Le suivi et l’évaluation des programmes alternatifs sont insuffisants, posant problème pour leur amélioration continue.
Recommandations
La mise en œuvre des recommandations nécessite un engagement fort au niveau politique et une allocation budgétaire adéquate. Un suivi rigoureux et la transparence dans la gestion des ressources renforcent la confiance des partenaires et améliorent les résultats.
- Pour mieux aligner les Plans Sectoriels de l’Éducation avec les exigences de l’ODD 4, il est recommandé de renforcer la participation de l’ensemble des acteurs, en particulier au niveau local, afin de mieux refléter les réalités du terrain.
- Il est nécessaire d’améliorer la définition des cibles et indicateurs, en accord avec les besoins spécifiques et en assurant leur mesurabilité et pertinence.
- La formation des enseignants doit être renforcée, mettant l’accent sur les approches pédagogiques innovantes et l’éducation à la citoyenneté mondiale.
- Le développement de stratégies inclusives chiffrées est crucial, avec une attention particulière portée aux enfants déscolarisés, aux filles et aux enfants en situation de handicap.
- La mobilisation des ressources doit être élargie à travers des partenariats multi-sectoriels incluant les secteurs public, privé, associatif et international.
- L’éducation à la citoyenneté mondiale doit être institutionnalisée dans les curricula, avec un appui fort aux matériels et à la formation.
- Le soutien aux alternatives éducatives doit être renforcé, notamment en zones rurales et marginalisées, avec un suivi rigoureux.
- L’amélioration des mécanismes de suivi et d’évaluation permettra d’ajuster en temps réel les politiques éducatives.
- Enfin, la coopération régionale et le partage d’expériences sont encouragés pour capitaliser sur les bonnes pratiques et renforcer l’efficacité des actions.

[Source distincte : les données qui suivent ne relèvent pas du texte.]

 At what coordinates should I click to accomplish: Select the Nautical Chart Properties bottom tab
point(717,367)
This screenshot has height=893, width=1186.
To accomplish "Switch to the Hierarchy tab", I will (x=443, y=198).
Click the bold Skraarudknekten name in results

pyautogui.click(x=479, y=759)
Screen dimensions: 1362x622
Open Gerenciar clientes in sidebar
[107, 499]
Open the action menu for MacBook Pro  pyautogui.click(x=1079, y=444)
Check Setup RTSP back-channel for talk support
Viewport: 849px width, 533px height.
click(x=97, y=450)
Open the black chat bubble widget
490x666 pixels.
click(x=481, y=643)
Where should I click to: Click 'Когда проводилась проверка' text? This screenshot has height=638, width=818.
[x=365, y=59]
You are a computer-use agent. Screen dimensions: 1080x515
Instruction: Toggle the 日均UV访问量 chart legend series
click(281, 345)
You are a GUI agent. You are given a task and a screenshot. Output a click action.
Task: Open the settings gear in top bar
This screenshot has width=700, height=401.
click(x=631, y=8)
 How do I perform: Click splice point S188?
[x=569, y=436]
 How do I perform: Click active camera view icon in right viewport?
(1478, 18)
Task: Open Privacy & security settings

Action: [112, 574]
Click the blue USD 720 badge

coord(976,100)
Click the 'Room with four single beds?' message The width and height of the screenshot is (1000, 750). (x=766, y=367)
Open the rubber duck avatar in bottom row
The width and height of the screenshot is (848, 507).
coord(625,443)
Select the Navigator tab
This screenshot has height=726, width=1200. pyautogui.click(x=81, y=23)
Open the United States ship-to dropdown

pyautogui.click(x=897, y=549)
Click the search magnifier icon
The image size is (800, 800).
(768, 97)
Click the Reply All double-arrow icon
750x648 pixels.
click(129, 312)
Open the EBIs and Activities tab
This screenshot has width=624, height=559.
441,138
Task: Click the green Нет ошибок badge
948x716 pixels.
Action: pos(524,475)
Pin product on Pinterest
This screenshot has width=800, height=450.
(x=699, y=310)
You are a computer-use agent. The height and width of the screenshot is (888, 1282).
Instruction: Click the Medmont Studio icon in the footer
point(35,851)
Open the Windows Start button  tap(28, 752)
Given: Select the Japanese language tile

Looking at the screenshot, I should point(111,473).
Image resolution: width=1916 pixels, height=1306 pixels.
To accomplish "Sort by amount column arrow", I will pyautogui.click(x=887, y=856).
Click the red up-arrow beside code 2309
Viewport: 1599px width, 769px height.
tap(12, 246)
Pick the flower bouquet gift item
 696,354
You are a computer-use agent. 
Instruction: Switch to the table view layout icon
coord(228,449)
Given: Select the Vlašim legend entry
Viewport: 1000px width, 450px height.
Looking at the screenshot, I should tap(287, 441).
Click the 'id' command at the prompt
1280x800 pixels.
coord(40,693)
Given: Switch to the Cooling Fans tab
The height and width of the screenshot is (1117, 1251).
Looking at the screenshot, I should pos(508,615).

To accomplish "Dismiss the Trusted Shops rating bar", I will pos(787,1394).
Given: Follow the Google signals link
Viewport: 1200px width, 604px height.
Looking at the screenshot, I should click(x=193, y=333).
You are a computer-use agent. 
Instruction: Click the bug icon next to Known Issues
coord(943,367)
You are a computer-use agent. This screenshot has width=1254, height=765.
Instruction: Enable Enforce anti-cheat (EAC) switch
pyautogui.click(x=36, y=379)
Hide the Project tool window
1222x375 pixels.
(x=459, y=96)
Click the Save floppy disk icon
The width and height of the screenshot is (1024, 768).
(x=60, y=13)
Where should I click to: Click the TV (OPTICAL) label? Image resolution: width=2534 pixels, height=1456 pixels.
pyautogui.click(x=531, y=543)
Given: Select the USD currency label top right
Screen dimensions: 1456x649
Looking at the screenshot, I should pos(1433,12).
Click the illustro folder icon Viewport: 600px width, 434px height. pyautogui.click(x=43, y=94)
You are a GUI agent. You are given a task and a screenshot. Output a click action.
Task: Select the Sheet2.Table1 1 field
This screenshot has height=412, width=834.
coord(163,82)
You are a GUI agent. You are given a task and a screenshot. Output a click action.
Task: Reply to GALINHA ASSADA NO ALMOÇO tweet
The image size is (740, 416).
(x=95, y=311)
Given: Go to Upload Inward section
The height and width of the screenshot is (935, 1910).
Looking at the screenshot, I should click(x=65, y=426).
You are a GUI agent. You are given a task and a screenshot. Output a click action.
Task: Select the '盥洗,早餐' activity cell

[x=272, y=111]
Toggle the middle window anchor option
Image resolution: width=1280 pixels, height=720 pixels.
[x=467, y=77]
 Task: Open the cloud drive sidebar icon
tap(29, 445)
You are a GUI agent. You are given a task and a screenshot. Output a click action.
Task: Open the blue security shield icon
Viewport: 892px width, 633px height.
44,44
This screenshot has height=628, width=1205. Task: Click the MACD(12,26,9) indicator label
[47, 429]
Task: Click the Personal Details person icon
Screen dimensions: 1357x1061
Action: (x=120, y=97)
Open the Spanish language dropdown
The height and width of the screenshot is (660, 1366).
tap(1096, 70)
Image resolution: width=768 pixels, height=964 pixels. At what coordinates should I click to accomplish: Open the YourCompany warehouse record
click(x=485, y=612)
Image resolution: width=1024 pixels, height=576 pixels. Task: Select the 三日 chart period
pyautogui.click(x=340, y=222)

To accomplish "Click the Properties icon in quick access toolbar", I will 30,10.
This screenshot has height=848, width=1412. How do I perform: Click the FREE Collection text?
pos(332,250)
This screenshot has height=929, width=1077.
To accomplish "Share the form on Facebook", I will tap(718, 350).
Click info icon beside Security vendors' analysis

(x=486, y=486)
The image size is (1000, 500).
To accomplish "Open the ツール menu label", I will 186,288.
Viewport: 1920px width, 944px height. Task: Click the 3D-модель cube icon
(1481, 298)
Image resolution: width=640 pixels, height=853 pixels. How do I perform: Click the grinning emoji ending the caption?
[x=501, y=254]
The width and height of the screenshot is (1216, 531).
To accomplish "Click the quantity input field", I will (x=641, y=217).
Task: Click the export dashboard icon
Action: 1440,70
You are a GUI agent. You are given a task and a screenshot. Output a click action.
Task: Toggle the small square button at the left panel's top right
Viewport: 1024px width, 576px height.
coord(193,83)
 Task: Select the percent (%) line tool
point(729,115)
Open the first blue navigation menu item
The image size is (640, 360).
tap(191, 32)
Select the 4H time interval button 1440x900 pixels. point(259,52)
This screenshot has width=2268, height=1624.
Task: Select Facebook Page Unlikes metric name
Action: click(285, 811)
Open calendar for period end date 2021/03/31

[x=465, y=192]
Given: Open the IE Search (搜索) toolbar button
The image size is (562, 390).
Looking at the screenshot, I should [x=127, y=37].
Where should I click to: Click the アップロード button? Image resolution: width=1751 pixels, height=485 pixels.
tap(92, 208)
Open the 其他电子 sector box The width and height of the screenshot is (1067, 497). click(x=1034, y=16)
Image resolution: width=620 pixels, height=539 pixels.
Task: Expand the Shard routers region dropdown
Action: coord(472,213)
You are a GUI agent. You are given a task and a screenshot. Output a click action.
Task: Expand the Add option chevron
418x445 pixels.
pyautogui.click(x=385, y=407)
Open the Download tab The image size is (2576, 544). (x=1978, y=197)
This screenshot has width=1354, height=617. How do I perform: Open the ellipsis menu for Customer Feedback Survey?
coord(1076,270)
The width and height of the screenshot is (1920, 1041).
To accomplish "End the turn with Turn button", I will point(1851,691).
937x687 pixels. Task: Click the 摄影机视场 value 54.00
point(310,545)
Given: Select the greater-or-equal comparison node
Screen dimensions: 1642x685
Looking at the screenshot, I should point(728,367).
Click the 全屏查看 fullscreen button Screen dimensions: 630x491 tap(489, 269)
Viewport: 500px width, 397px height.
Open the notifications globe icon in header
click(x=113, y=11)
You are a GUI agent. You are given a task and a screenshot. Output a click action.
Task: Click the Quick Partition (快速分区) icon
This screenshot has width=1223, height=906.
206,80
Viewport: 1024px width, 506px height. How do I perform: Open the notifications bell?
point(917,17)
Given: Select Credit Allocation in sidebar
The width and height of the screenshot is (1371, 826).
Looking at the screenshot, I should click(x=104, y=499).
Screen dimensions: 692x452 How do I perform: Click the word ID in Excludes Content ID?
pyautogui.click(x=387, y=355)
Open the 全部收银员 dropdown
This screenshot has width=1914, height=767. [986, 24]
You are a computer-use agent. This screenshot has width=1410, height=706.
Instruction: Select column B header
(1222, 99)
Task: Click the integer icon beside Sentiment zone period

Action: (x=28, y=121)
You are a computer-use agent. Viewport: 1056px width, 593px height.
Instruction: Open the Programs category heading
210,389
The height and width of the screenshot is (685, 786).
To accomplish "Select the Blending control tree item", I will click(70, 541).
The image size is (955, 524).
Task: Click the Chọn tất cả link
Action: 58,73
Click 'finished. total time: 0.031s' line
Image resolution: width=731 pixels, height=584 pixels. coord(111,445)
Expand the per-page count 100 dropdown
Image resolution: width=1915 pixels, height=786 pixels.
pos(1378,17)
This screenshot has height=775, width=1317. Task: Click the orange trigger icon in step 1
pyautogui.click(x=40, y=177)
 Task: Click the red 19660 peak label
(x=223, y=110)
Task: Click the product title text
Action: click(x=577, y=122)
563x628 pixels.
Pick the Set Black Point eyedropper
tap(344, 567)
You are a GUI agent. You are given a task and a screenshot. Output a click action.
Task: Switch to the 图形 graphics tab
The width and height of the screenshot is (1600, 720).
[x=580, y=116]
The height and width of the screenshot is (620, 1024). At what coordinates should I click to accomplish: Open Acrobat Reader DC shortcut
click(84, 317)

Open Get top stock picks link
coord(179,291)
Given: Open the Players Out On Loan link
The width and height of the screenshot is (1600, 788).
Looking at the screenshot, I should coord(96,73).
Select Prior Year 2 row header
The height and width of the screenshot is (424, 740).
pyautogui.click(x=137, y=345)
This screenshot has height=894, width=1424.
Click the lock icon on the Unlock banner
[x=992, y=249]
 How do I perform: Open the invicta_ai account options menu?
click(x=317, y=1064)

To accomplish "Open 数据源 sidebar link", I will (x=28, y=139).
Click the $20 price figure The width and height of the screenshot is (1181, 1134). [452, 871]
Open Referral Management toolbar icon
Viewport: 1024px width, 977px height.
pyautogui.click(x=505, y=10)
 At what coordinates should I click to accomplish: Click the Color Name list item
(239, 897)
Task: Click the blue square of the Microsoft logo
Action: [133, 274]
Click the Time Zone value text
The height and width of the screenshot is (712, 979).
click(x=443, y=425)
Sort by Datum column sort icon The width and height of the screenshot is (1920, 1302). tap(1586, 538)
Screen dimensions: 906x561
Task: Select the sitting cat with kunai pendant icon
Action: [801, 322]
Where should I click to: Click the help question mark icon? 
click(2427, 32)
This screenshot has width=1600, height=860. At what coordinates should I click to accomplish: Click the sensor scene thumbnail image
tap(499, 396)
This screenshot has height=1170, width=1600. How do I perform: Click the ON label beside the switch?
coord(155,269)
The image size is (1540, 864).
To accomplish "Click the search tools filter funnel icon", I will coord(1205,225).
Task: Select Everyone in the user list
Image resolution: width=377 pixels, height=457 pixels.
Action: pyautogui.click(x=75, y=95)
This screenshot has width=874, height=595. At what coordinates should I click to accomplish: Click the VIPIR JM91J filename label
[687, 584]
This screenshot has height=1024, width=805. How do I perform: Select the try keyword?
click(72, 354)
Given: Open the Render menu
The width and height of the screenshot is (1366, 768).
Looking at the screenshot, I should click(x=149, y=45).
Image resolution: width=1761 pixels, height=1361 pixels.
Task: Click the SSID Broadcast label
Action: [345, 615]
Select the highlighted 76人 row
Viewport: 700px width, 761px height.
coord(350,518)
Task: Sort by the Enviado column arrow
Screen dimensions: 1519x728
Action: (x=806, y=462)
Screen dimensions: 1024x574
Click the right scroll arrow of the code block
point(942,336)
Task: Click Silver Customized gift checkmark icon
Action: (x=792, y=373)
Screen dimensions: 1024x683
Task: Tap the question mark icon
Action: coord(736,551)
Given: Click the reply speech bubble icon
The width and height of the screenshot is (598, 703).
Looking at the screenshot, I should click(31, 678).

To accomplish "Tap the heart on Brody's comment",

Une approche multisectorielle, impliquant la santé, la protection sociale, la jeunesse et l’emploi, est indispensable pour adresser globalement les obstacles à une éducation inclusive et de qualité. La coopération régionale est un levier stratégique pour partager les bonnes pratiques, harmoniser les approches et renforcer la coordination entre les pays francophones.